Time and time again, especially over the last two years, Black writers have been pressed into action when they'd assuredly rather be writing about anything but another dead Black body, another acquittal. Sometimes they wrote to try to explain their lives to the White world, sometimes they wrote only for themselves, but it often seemed like they felt an obligation to go once more into the fray. I've worried that not contributing writing of my own might make me seem complicity silent, but I've largely chosen to use whatever influence I have to point people towards those Black writers—the last thing the world needs is White rap blogger's thoughts on police brutality. But if there was ever an open door, an opportunity, for White music writers to reflect publicly, openly and honestly on what it means to be White and privileged, to pick up the baton, this was it. So here I go; run Forrest, run

I've spent the last 72 hours debating how to write this piece, I've probably subconsciously been writing this piece in my head for years, and I'm no closer to cracking the code than I was when I started, not without drifting off into that ultimately meaningless thinkpiece territory. So instead of any analysis or commentary, I'm going to share a story, because at least my own life is the one thing I know is true and real. 

Junior year of high school, I'm behind the wheel of my sweet, sweet Pontiac 6000 LE with the passenger's side door that only opens from the inside. I'm speeding. Not Fast & Furious level speeding, but undeniably speeding. If I remember correctly, the cop tagged me going 48 in a 30 zone. The cop. That cop. Fat, mustached, he seemed like he was pulled directly out of a Law & Order casting call, right down to his name—Officer King. I came around the corner at a svelte 48 mph and out of the corner of my eye saw Officer King leaning against his motorcycle, radar gun gripped tight by sausage fingers. I immediately hit the brakes and dropped down to a pedestrian 30 mph, praying he'd see that I'd been properly scared into law abiding and let me drive on - my prayers were not answered. As soon as I saw those flashing lights in the rearview I pulled over and prepared to eat the speeding ticket I deserved. 

Officer King had other ideas. Thinking I was in for a ticket and a lecture, I was almost shocked to see King slide off his bike and come running at the car, a lead pipe of a flashlight in his right hand even though it was the middle of the day. In my memory, he had to hold his belt up as he ran, but that's such a cliched image I'm not sure if it really happened. That flashlight came knocking on my driver's side door as he demanded to know why I had run. "Why'd you run? Why'd you run?" He kept repeating it like some sort of furious prayer. Run? I slowed down when I first saw him, pulled over immediately as soon as he was in my rearview mirror. 
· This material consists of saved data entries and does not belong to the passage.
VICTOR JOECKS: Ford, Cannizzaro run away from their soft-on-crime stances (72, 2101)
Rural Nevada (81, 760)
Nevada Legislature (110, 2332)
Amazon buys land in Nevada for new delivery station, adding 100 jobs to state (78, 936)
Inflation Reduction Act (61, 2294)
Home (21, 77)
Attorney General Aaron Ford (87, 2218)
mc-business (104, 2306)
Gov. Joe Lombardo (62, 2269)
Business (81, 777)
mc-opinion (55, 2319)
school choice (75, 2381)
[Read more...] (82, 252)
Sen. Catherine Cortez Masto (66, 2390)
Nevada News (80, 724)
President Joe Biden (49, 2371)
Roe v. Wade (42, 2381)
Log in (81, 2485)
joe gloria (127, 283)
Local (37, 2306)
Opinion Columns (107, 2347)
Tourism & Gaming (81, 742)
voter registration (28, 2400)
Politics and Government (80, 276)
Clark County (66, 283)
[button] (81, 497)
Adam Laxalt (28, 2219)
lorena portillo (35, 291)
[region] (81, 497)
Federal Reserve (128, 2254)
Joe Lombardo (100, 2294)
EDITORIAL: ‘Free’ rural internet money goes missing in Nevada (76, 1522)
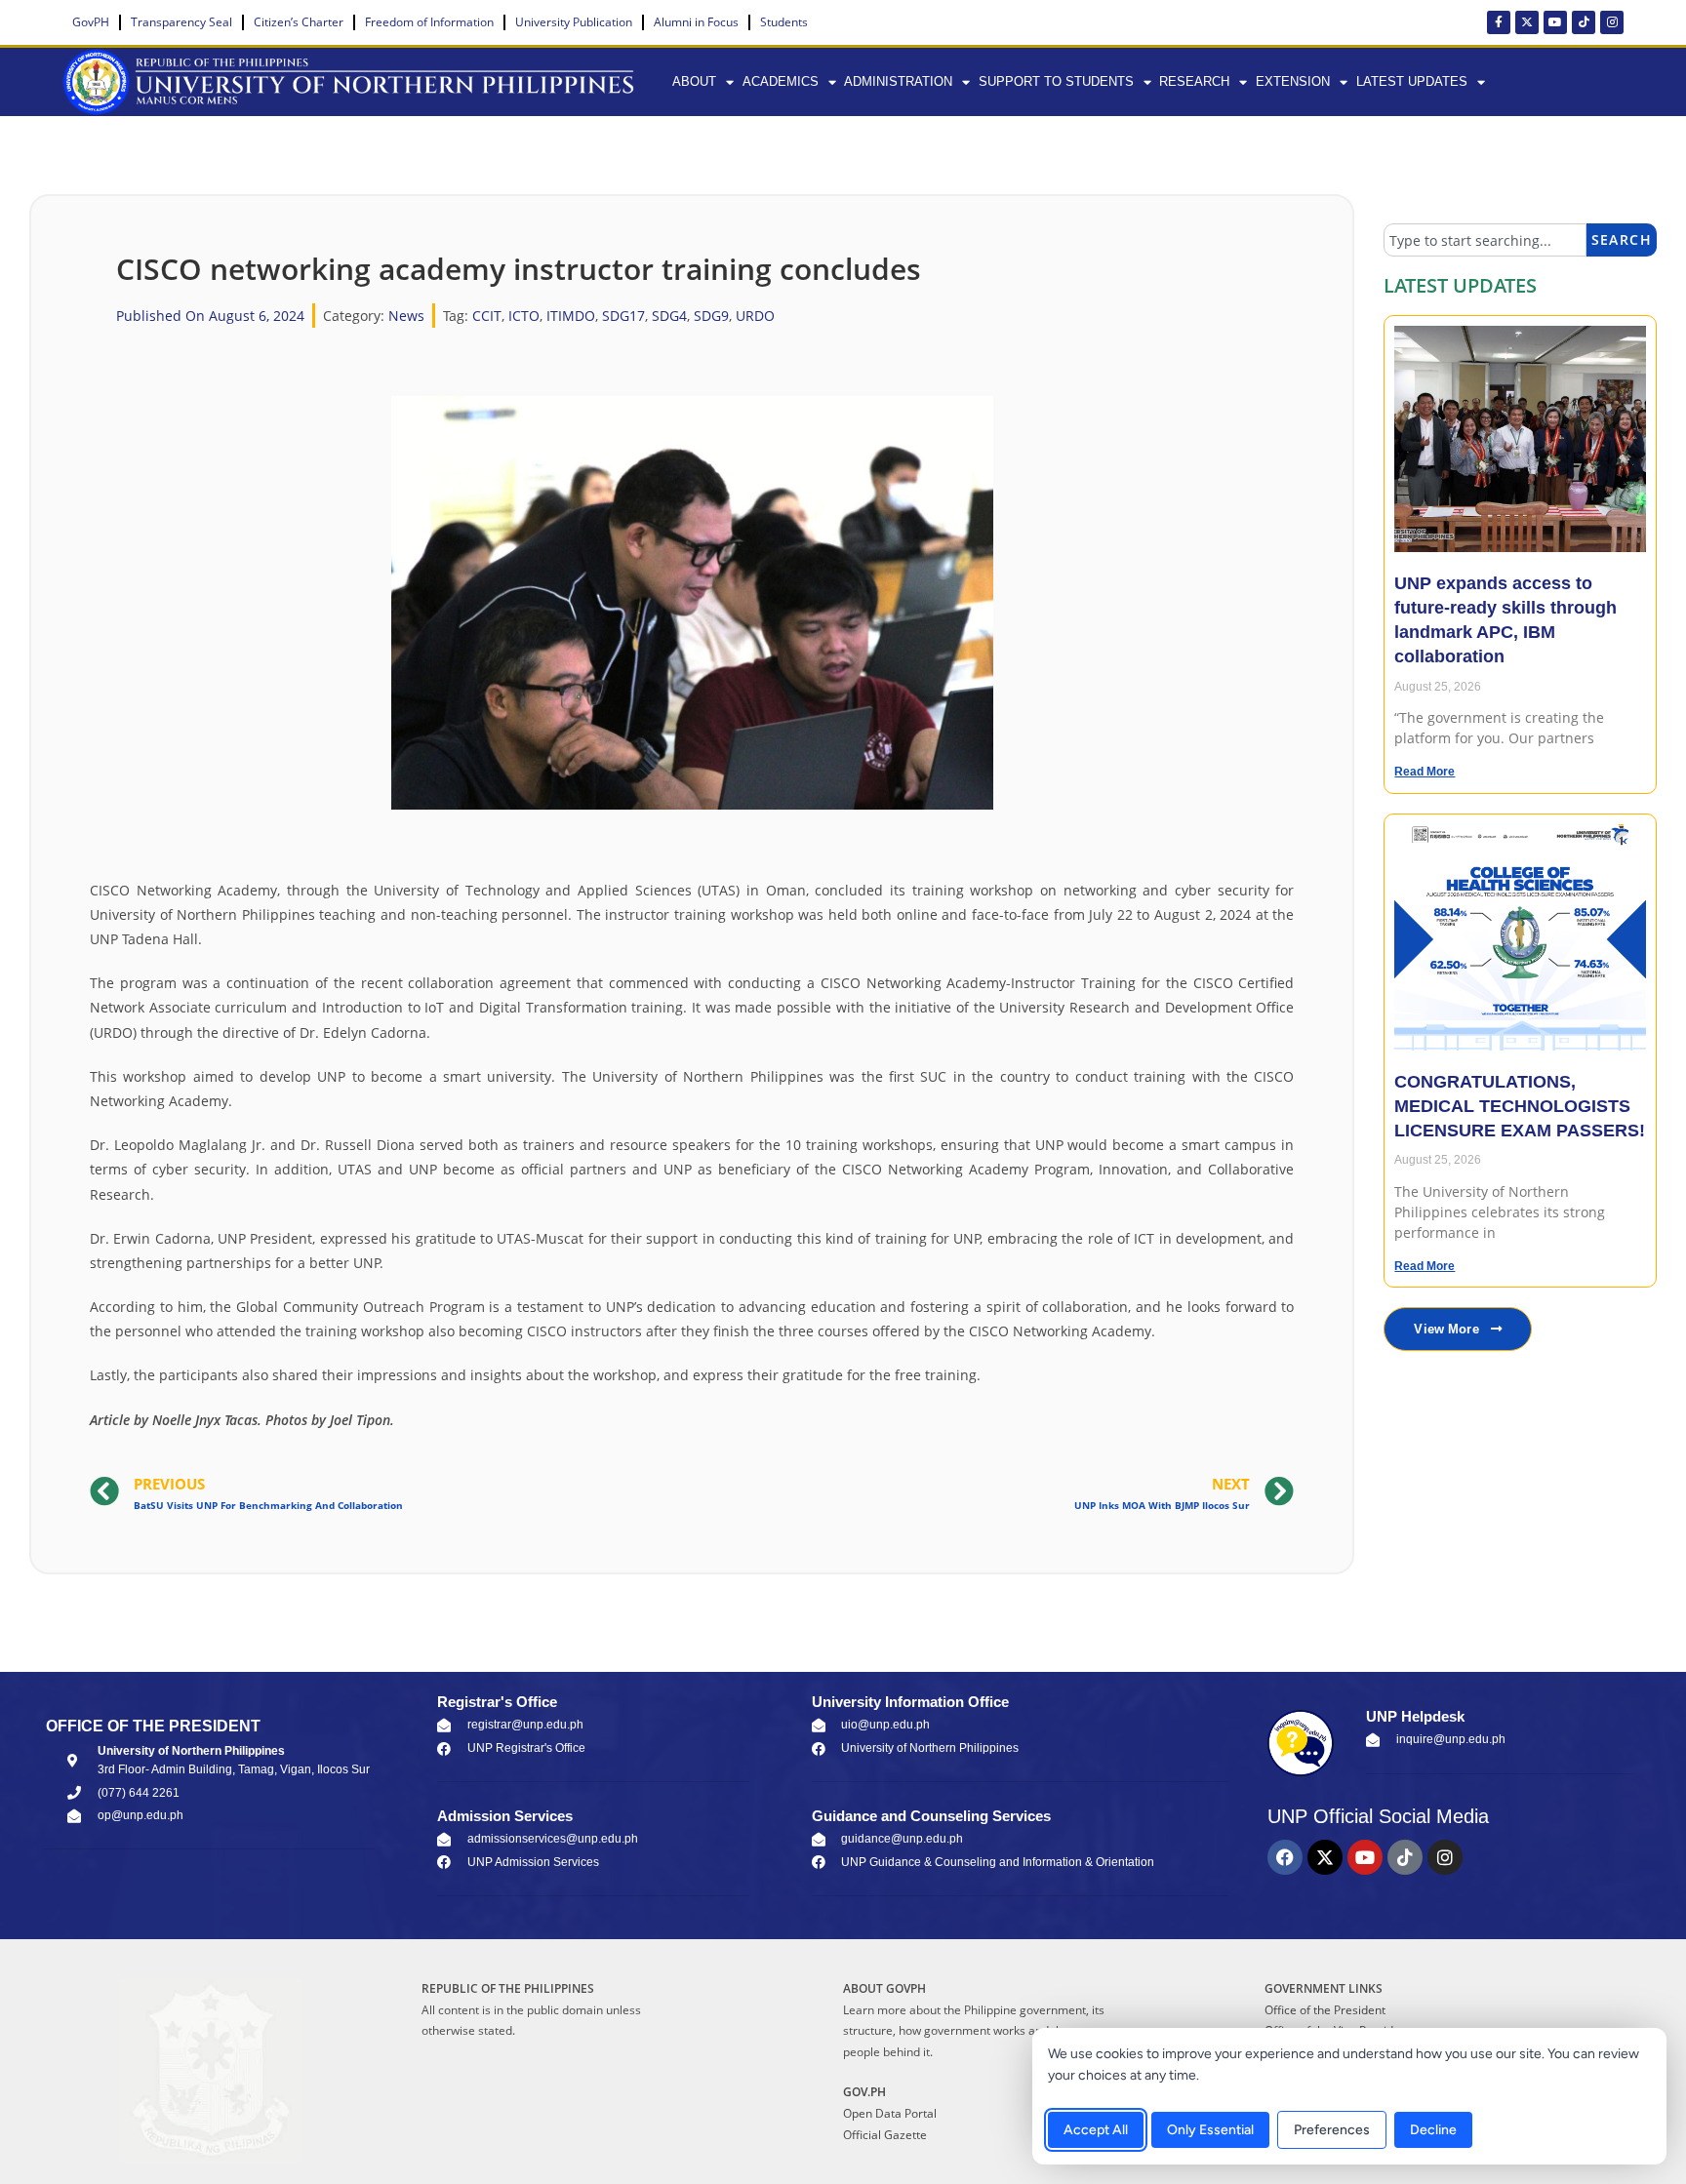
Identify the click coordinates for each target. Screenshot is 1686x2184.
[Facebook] (1285, 1857)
"If I search this car I'm going to find drugs, right? Get out of the car," he ordered. Up until now I had sat there speechless and reeling, but now, hopped up on a dangerous mixture of teenage righteousness, a liberal upbringing, and adrenaline, my mouth fired back. I hadn't run, he didn't have any reasonable suspicion that I had any drugs in the car (I didn't), and so no, I wasn't getting out of the car and no, he couldn't search it. And then, in a blur, I found my sternum pressed against the hood of my car and charges of evading an officer hanging over me like a guillotine.
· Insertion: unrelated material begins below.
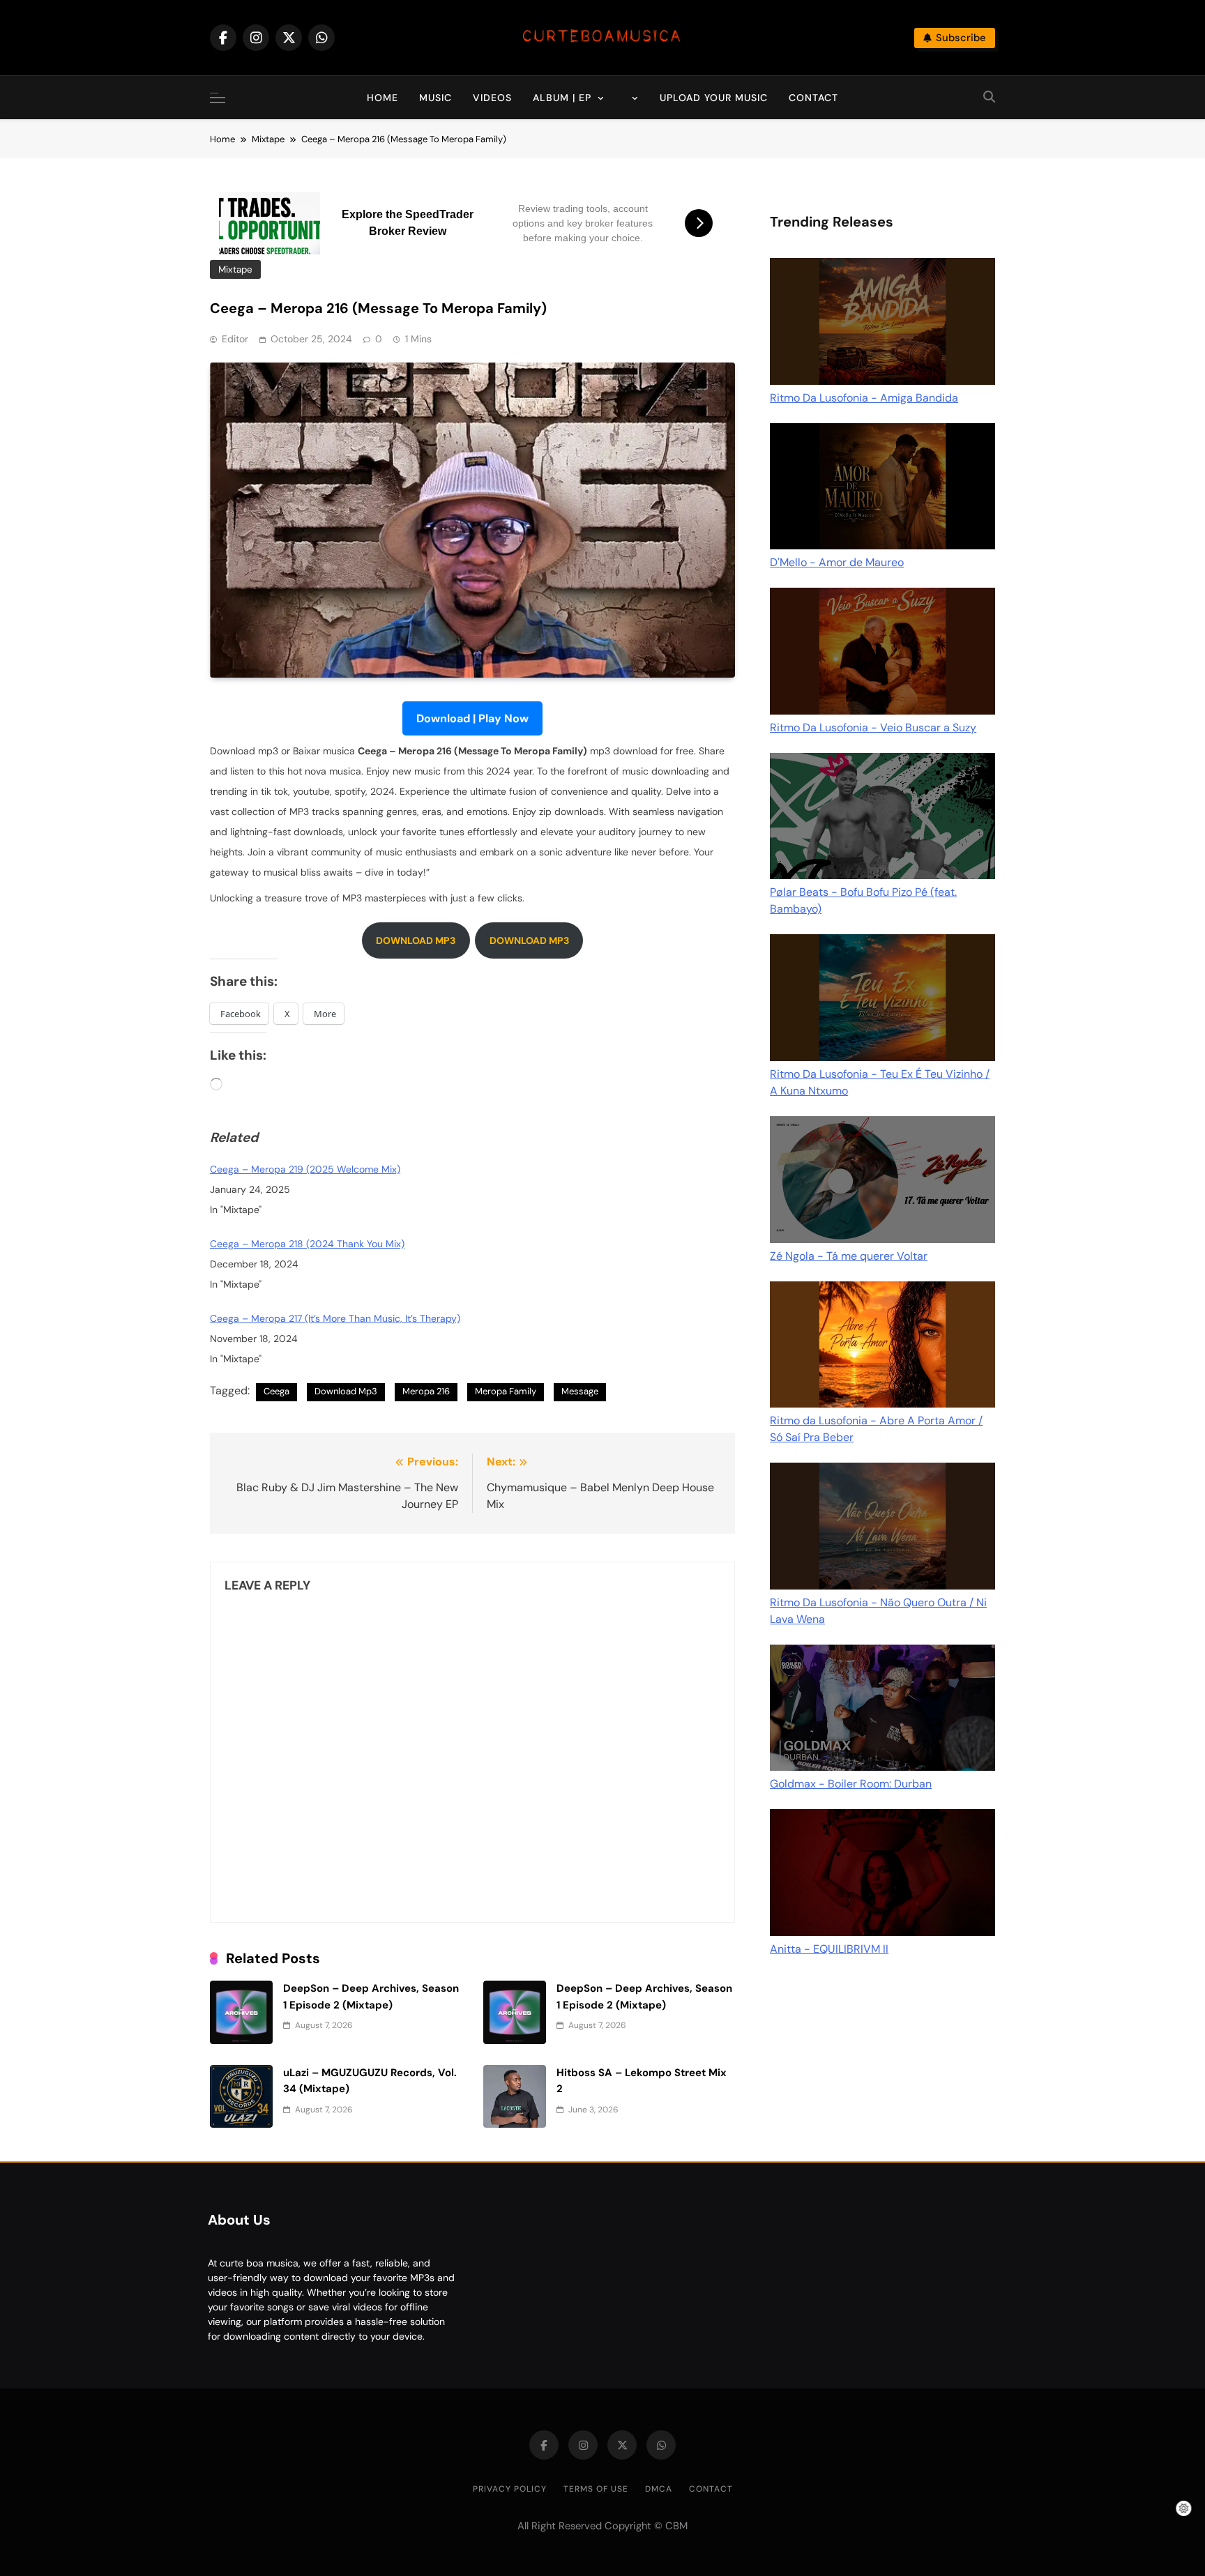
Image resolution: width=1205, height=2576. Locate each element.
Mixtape (235, 269)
Weeks later Officer King failed to appear at the preliminary hearing. I explained my side of the story to a judge, prostrated myself appropriately, and the charge was dismissed. It was that simple. I don't know why King was a no-show, maybe he knew he was wrong, maybe he had been called away to something more important, or maybe he just didn't give a shit. Regardless, the feeling of relief was knee-weakening. Even that young I sensed how a conviction could have derailed my life for years, and the lesson I walked away with is just how easily, almost at a whim, the police and legal system could unjustly lay ruin to a life.  

Years later, as I watched the Ferguson protests unfold, a new truth sunk in about that old experience. I wasn't just lucky to have had the charges dismissed, I was lucky to be alive. I was lucky, privileged, to be White. If I was Black with a cop charging up to my car, furious that I had "run" from him, would I have ended up like Michael Brown or Walter Scott or Eric Garner or Sandra Bland or Freddie Gray or Tamir Rice or Laquan McDonald or that teenage girl at Texas pool party or or or or or or or? Or maybe I wouldn't have been beaten or killed, maybe I would have languished in jail for three years without ever even standing trial like Kalief Browder.  

And even more powerfully, as I watched Black parents grapple with how to protect their children from police brutality, I realized that I could still continue to tell my daughters that if they ever find themselves in danger they should run to a police officer, convinced any cop would be more likely to help them than harm them. My most powerful fear, the one that makes my throat close, is that my children will be harmed. To not fear for your child's life at the hands of the police, to fundamentally trust that justice would be served—what an undeniable, heart-shattering privilege. 

While that experience with Officer King was personally powerful it's also extreme, far easier to write about because it's a story with a neat beginning, middle and end. To list all the other large and small ways my life has been made easier because I'm White would be a far more exhaustive, endless and messy business. Almost everyone who would hire me for a job looks like me, I can buy Band-Aids without wondering if they'll match my skin color, I can ensure that my family is able to drink clean water, I can easily avoid talking about race whenever I choose. It's a long list. A very long list. 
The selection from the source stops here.